▸ **Your assignment**:
Entries follow. Return each line that contains the word "resolution".

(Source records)
Content starts

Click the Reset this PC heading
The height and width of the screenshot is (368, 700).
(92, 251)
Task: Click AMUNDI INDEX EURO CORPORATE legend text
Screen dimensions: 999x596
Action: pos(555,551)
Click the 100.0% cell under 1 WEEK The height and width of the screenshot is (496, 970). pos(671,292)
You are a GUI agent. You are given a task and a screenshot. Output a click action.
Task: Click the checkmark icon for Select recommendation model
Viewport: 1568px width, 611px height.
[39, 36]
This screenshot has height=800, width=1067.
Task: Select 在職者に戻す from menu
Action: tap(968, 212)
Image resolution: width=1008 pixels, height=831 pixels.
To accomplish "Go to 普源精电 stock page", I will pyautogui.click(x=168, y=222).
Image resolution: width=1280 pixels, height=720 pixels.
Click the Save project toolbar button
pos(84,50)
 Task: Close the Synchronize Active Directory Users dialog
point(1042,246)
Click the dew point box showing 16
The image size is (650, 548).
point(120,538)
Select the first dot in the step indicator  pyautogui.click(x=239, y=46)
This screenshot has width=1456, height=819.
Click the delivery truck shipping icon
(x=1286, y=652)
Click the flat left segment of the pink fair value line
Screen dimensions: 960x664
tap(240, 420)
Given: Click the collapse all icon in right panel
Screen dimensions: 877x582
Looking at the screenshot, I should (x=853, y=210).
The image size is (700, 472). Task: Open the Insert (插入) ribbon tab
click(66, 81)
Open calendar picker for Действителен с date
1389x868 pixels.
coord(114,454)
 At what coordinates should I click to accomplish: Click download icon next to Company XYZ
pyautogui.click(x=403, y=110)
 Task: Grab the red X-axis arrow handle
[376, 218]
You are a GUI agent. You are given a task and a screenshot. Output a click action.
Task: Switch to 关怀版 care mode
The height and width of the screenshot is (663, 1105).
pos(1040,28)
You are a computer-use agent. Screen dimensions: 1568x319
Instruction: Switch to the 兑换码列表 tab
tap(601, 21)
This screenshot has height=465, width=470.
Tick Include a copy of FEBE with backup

Content ends

▸ **Task solution**:
Image resolution: width=1008 pixels, height=831 pixels.
Image resolution: width=1280 pixels, height=720 pixels.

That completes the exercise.